Top of EXTRACTED RECORDS

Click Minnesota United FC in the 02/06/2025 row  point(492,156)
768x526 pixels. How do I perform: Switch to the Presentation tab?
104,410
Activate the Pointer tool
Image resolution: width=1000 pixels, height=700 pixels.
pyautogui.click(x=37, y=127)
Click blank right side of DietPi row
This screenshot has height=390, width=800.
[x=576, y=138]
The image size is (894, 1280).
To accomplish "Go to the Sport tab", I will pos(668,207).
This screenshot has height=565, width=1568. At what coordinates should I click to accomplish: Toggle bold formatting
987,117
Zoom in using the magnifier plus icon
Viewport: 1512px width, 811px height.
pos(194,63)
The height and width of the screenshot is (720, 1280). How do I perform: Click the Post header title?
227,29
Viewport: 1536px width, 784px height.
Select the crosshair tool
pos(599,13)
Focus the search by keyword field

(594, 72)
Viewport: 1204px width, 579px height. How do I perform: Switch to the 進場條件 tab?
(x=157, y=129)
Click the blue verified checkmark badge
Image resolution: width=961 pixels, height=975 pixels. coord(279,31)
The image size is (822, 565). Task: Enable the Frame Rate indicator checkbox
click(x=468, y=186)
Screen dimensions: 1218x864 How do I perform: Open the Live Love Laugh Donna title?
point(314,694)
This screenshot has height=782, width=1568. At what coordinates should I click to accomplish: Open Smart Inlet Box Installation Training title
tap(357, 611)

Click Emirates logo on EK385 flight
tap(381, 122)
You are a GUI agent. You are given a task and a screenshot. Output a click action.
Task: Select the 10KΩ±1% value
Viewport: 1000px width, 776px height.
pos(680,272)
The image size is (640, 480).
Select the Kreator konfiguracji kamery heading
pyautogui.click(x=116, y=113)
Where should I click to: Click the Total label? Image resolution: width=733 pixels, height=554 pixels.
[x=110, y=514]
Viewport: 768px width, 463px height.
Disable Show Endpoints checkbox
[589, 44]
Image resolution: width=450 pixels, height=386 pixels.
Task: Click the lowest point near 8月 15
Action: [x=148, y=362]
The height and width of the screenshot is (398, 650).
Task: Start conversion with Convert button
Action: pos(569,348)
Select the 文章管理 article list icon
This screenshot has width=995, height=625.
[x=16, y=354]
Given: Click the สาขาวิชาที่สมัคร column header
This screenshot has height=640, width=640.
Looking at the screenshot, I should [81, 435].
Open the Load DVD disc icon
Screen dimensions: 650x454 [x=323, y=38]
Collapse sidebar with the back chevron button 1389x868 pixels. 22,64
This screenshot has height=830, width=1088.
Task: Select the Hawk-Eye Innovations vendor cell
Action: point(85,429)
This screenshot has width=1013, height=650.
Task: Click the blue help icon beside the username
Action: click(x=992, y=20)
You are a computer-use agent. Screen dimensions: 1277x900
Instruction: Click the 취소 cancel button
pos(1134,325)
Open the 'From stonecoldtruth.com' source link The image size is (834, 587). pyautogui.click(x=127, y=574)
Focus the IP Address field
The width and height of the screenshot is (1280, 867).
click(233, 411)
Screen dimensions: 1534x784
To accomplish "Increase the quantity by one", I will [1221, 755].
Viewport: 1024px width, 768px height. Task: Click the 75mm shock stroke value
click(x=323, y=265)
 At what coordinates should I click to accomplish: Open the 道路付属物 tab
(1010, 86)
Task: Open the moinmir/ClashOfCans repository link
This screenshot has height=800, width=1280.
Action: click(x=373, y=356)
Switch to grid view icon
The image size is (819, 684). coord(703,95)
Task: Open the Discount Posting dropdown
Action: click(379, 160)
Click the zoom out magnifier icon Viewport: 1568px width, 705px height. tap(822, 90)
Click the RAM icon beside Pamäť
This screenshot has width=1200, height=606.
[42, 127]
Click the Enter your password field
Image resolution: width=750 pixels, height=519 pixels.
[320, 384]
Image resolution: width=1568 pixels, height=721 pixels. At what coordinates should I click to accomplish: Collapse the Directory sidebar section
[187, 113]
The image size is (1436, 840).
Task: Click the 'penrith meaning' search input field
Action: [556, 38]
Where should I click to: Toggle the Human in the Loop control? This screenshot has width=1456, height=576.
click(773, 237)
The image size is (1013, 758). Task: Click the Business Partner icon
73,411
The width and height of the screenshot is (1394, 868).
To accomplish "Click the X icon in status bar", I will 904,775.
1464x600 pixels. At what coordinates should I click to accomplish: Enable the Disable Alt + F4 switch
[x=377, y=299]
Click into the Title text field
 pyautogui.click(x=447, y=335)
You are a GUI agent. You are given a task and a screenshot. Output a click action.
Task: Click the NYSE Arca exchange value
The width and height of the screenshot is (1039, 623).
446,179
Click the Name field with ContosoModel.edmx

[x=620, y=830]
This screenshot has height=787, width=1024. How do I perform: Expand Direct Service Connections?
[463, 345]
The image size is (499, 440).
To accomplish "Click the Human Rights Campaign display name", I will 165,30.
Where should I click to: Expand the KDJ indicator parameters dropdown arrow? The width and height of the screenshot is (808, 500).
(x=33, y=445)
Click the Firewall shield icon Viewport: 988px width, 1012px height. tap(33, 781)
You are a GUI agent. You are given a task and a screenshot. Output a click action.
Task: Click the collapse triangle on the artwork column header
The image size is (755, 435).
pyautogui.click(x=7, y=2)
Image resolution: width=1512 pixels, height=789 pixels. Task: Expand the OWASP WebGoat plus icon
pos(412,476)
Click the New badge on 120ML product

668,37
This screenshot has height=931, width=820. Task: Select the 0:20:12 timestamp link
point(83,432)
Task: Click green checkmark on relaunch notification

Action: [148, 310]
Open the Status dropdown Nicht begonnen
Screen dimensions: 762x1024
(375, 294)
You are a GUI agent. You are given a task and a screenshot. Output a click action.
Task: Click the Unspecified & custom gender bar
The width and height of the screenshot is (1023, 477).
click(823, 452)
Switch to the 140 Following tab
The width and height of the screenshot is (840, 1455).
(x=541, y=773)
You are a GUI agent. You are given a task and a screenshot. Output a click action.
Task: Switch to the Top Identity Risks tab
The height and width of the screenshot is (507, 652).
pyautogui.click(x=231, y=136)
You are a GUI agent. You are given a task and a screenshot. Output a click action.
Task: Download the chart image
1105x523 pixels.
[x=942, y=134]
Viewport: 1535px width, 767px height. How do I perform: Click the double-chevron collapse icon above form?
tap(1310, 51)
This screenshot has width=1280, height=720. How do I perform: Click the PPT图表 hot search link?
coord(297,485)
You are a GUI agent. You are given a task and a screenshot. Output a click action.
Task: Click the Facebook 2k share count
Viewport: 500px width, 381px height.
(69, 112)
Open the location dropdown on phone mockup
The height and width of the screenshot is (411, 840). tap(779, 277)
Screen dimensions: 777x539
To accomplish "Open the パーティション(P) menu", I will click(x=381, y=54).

Bottom of EXTRACTED RECORDS

◆ WORK INSTRUCTIONS: A complete, exact copy of the entries above is what is wanted.

◆ RESULT OF THIS TASK:
Click Minnesota United FC in the 02/06/2025 row  point(492,156)
768x526 pixels. How do I perform: Switch to the Presentation tab?
104,410
Activate the Pointer tool
Image resolution: width=1000 pixels, height=700 pixels.
pyautogui.click(x=37, y=127)
Click blank right side of DietPi row
This screenshot has height=390, width=800.
[x=576, y=138]
The image size is (894, 1280).
To accomplish "Go to the Sport tab", I will pos(668,207).
This screenshot has height=565, width=1568. At what coordinates should I click to accomplish: Toggle bold formatting
987,117
Zoom in using the magnifier plus icon
Viewport: 1512px width, 811px height.
pos(194,63)
The height and width of the screenshot is (720, 1280). How do I perform: Click the Post header title?
227,29
Viewport: 1536px width, 784px height.
Select the crosshair tool
pos(599,13)
Focus the search by keyword field

(594, 72)
Viewport: 1204px width, 579px height. How do I perform: Switch to the 進場條件 tab?
(x=157, y=129)
Click the blue verified checkmark badge
Image resolution: width=961 pixels, height=975 pixels. coord(279,31)
The image size is (822, 565). Task: Enable the Frame Rate indicator checkbox
click(x=468, y=186)
Screen dimensions: 1218x864 How do I perform: Open the Live Love Laugh Donna title?
point(314,694)
This screenshot has height=782, width=1568. At what coordinates should I click to accomplish: Open Smart Inlet Box Installation Training title
tap(357, 611)

Click Emirates logo on EK385 flight
tap(381, 122)
You are a GUI agent. You are given a task and a screenshot. Output a click action.
Task: Select the 10KΩ±1% value
Viewport: 1000px width, 776px height.
pos(680,272)
The image size is (640, 480).
Select the Kreator konfiguracji kamery heading
pyautogui.click(x=116, y=113)
Where should I click to: Click the Total label? Image resolution: width=733 pixels, height=554 pixels.
[x=110, y=514]
Viewport: 768px width, 463px height.
Disable Show Endpoints checkbox
[589, 44]
Image resolution: width=450 pixels, height=386 pixels.
Task: Click the lowest point near 8月 15
Action: [x=148, y=362]
The height and width of the screenshot is (398, 650).
Task: Start conversion with Convert button
Action: pos(569,348)
Select the 文章管理 article list icon
This screenshot has width=995, height=625.
[x=16, y=354]
Given: Click the สาขาวิชาที่สมัคร column header
This screenshot has height=640, width=640.
Looking at the screenshot, I should [81, 435].
Open the Load DVD disc icon
Screen dimensions: 650x454 [x=323, y=38]
Collapse sidebar with the back chevron button 1389x868 pixels. 22,64
This screenshot has height=830, width=1088.
Task: Select the Hawk-Eye Innovations vendor cell
Action: point(85,429)
This screenshot has width=1013, height=650.
Task: Click the blue help icon beside the username
Action: click(x=992, y=20)
You are a computer-use agent. Screen dimensions: 1277x900
Instruction: Click the 취소 cancel button
pos(1134,325)
Open the 'From stonecoldtruth.com' source link The image size is (834, 587). pyautogui.click(x=127, y=574)
Focus the IP Address field
The width and height of the screenshot is (1280, 867).
click(233, 411)
Screen dimensions: 1534x784
To accomplish "Increase the quantity by one", I will [1221, 755].
Viewport: 1024px width, 768px height. Task: Click the 75mm shock stroke value
click(x=323, y=265)
 At what coordinates should I click to accomplish: Open the 道路付属物 tab
(1010, 86)
Task: Open the moinmir/ClashOfCans repository link
This screenshot has height=800, width=1280.
Action: click(x=373, y=356)
Switch to grid view icon
The image size is (819, 684). coord(703,95)
Task: Open the Discount Posting dropdown
Action: click(379, 160)
Click the zoom out magnifier icon Viewport: 1568px width, 705px height. tap(822, 90)
Click the RAM icon beside Pamäť
This screenshot has width=1200, height=606.
[42, 127]
Click the Enter your password field
Image resolution: width=750 pixels, height=519 pixels.
[320, 384]
Image resolution: width=1568 pixels, height=721 pixels. At what coordinates should I click to accomplish: Collapse the Directory sidebar section
[187, 113]
The image size is (1436, 840).
Task: Click the 'penrith meaning' search input field
Action: [556, 38]
Where should I click to: Toggle the Human in the Loop control? This screenshot has width=1456, height=576.
click(773, 237)
The image size is (1013, 758). Task: Click the Business Partner icon
73,411
The width and height of the screenshot is (1394, 868).
To accomplish "Click the X icon in status bar", I will 904,775.
1464x600 pixels. At what coordinates should I click to accomplish: Enable the Disable Alt + F4 switch
[x=377, y=299]
Click into the Title text field
 pyautogui.click(x=447, y=335)
You are a GUI agent. You are given a task and a screenshot. Output a click action.
Task: Click the NYSE Arca exchange value
The width and height of the screenshot is (1039, 623).
446,179
Click the Name field with ContosoModel.edmx

[x=620, y=830]
This screenshot has height=787, width=1024. How do I perform: Expand Direct Service Connections?
[463, 345]
The image size is (499, 440).
To accomplish "Click the Human Rights Campaign display name", I will 165,30.
Where should I click to: Expand the KDJ indicator parameters dropdown arrow? The width and height of the screenshot is (808, 500).
(x=33, y=445)
Click the Firewall shield icon Viewport: 988px width, 1012px height. tap(33, 781)
You are a GUI agent. You are given a task and a screenshot. Output a click action.
Task: Click the collapse triangle on the artwork column header
The image size is (755, 435).
pyautogui.click(x=7, y=2)
Image resolution: width=1512 pixels, height=789 pixels. Task: Expand the OWASP WebGoat plus icon
pos(412,476)
Click the New badge on 120ML product

668,37
This screenshot has height=931, width=820. Task: Select the 0:20:12 timestamp link
point(83,432)
Task: Click green checkmark on relaunch notification

Action: [148, 310]
Open the Status dropdown Nicht begonnen
Screen dimensions: 762x1024
(375, 294)
You are a GUI agent. You are given a task and a screenshot. Output a click action.
Task: Click the Unspecified & custom gender bar
The width and height of the screenshot is (1023, 477).
click(823, 452)
Switch to the 140 Following tab
The width and height of the screenshot is (840, 1455).
(x=541, y=773)
You are a GUI agent. You are given a task and a screenshot. Output a click action.
Task: Switch to the Top Identity Risks tab
The height and width of the screenshot is (507, 652).
pyautogui.click(x=231, y=136)
You are a GUI agent. You are given a task and a screenshot. Output a click action.
Task: Download the chart image
1105x523 pixels.
[x=942, y=134]
Viewport: 1535px width, 767px height. How do I perform: Click the double-chevron collapse icon above form?
tap(1310, 51)
This screenshot has width=1280, height=720. How do I perform: Click the PPT图表 hot search link?
coord(297,485)
You are a GUI agent. You are given a task and a screenshot. Output a click action.
Task: Click the Facebook 2k share count
Viewport: 500px width, 381px height.
(69, 112)
Open the location dropdown on phone mockup
The height and width of the screenshot is (411, 840). tap(779, 277)
Screen dimensions: 777x539
To accomplish "Open the パーティション(P) menu", I will click(x=381, y=54).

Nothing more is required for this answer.